SELECTED TEXT.
For their second Premier League match in succession yesterday, City came from behind to win. It will take something pretty special to beat Sergio Aguero's 93rd-minute winner against QPR 14 weeks earlier but this was not a bad start. Take the lead, throw it away, come back in style, put your own supporters through sheer torture and win the match: it must be the new City way.

No Premier League champions have ever lost the first game of the following season, but with 20 minutes of the match remaining and a goal behind, the home crowd at the Etihad Stadium was wondering if the club's capacity for colossal bullet-in-own-foot moments was back with a vengeance.

City were trailing to goals from Rickie Lambert and Steven Davis, both substitutes who scored soon after coming into the game. At the same time, Aguero was already in the dressing room with a nasty-looking knee injury. In his place, Edin Dzeko and others had missed a few. Early days and all that but still, the home support thought these kind of cock-ups were supposed to be behind them.

GIVEN MATERIAL.
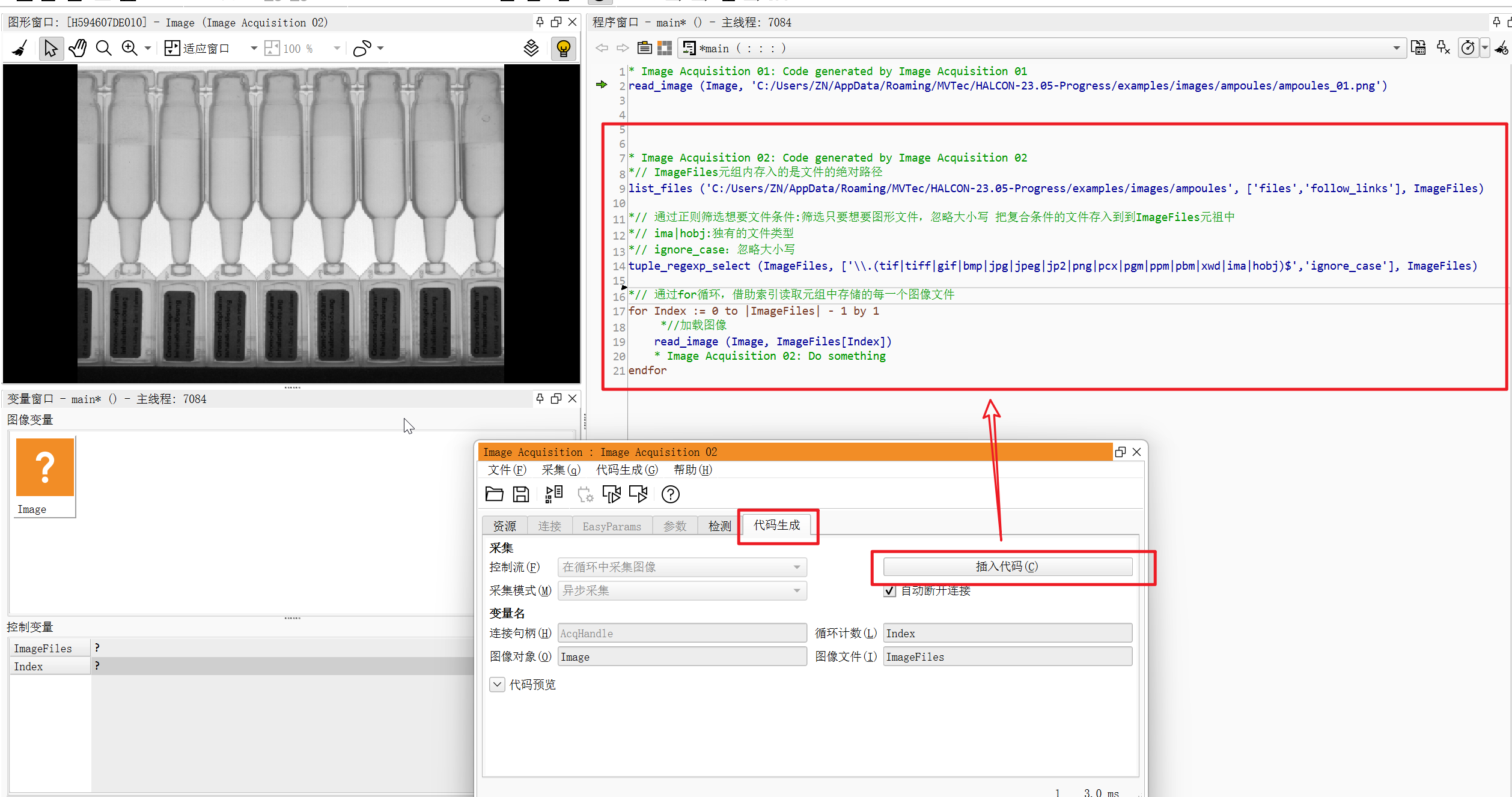Image resolution: width=1512 pixels, height=797 pixels.
Task: Click the open folder icon in Image Acquisition
Action: [x=494, y=494]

DIRECTIVES.
(1) Answer these questions using the report on City's comeback win:
(a) How many weeks before this match did Sergio Aguero score his 93rd-minute winner against QPR?
(b) Which two substitutes scored the goals that put City behind?
(c) Where was Aguero while City were trailing, and why?
(2) Supply the next paragraph of the report on City's comeback win, starting after its last sentence.
The material that comes after the report on City's comeback win is separate from it.

RESULTS FOR EACH TASK.
(1)
(a) 14 weeks.
(b) Rickie Lambert and Steven Davis.
(c) He was already in the dressing room with a nasty-looking knee injury.

(2)
This was a brilliantly spirited Southampton performance and it very nearly got them over the line. With three debutants in the team and the 17-year-old James Ward-Prowse in midfield, they could never have expected to have found themselves so close to winning. And yet by the time that City had finished with them, that brief possibility of victory felt very distant indeed.

Now that they are champions there is a greater certainty about Mancini's team; however much they wobbled there was always a sense they could put it right. Carlos Tevez, especially in the absence of Aguero, was inspirational, as was Samir Nasri, the scorer of the winning goal. A nod, too, in the direction of the indefatigable Yaya Touré, who really does have the power to change games on his own.

Even with that cast of players at his disposal, there was still scarcely concealed horror on the face of Mancini at the prospect of Aguero being carried off on a stretcher after 16 minutes. Nathaniel Clyne reached across the striker with his left foot to make clean contact with the ball but the damage was done in Aguero's fall. His right knee flexed unnaturally as he went over Clyne's legs.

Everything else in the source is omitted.